Human chorionic gonadotropin-administered natural cycle versus spontaneous ovulatory cycle in patients undergoing two pronuclear zygote frozen-thawed embryo transfer.
10.5468/ogs.2018.61.2.247
- Author:
You Jung LEE
1
;
Chung Hoon KIM
;
Do Young KIM
;
Jun Woo AHN
;
Sung Hoon KIM
;
Hee Dong CHAE
;
Byung Moon KANG
Author Information
1. Division of Reproductive Endocrinology and Infertility, Department of Obstetrics and Gynecology, University of Ulsan College of Medicine, Asan Medical Center, Seoul, Korea. chnkim@amc.seoul.kr
- Publication Type:Original Article
- Keywords:
Embryo transfer;
Natural cycle;
Chorionic gonadotropin;
Spontaneous ovulation
- MeSH:
Abortion, Spontaneous;
Cardiopulmonary Resuscitation;
Chorion*;
Chorionic Gonadotropin;
Cohort Studies;
Embryo Implantation;
Embryo Transfer*;
Embryonic Structures*;
Female;
Fertilization in Vitro;
Humans*;
Live Birth;
Oocytes;
Ovulation;
Pregnancy;
Pregnancy Rate;
Retrospective Studies;
Zygote*
- From:Obstetrics & Gynecology Science
2018;61(2):247-252
- CountryRepublic of Korea
- Language:English
-
Abstract:
OBJECTIVE: To compare human chorionic gonadotropin (HCG)-administered natural cycle with spontaneous ovulatory cycle in patients undergoing frozen-thawed embryo transfer (FTET) in natural cycles.

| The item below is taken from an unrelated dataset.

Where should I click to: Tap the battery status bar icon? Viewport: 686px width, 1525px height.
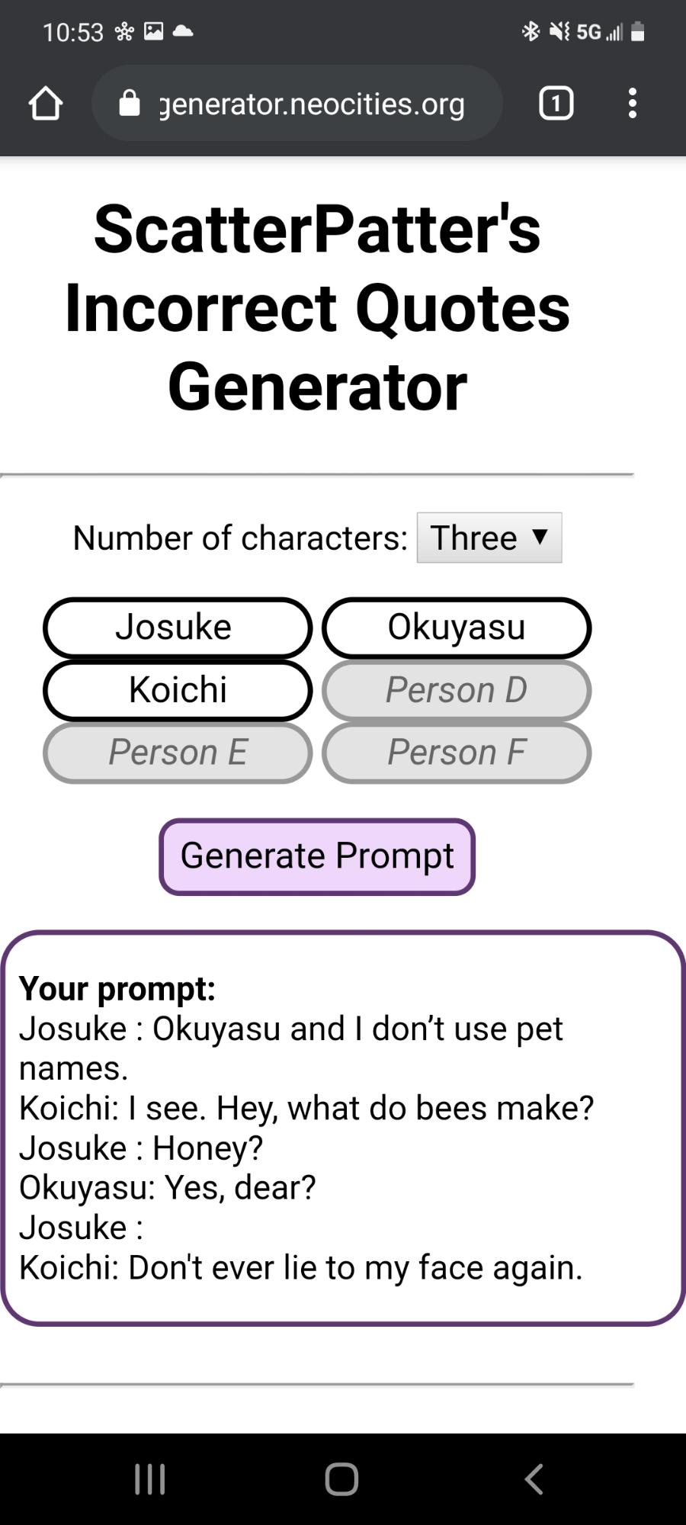(639, 31)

METHODS: In this retrospective cohort study, we analyzed the clinical outcome of a total of 166 consecutive FTET cycles that were performed in either natural cycle controlled by HCG for ovulation triggering (HCG group, n=110) or natural cycle with spontaneous ovulation (control group, n=56) in 166 infertile patients between January 2009 and November 2013. RESULTS: There were no differences in patients' characteristics between the 2 groups. The numbers of oocytes retrieved, mature oocytes, fertilized oocytes, grade I or II embryos and frozen embryos in the previous in vitro fertilization (IVF) cycle in which embryos were frozen were comparable between the HCG and control groups. Significant differences were not also observed between the 2 groups in clinical pregnancy rate (CPR), embryo implantation rate, miscarriage rate, live birth rate and multiple CPR. However, the number of hospital visits for follicular monitoring was significantly fewer in the HCG group than in the control group (P < 0.001). CONCLUSION: Our results demonstrated that HCG administration for ovulation triggering in natural cycle reduces the number of hospital visits for follicular monitoring without any detrimental effect on FTET outcome when compared with spontaneous ovulatory cycles in infertile patients undergoing FTET in natural ovulatory cycles.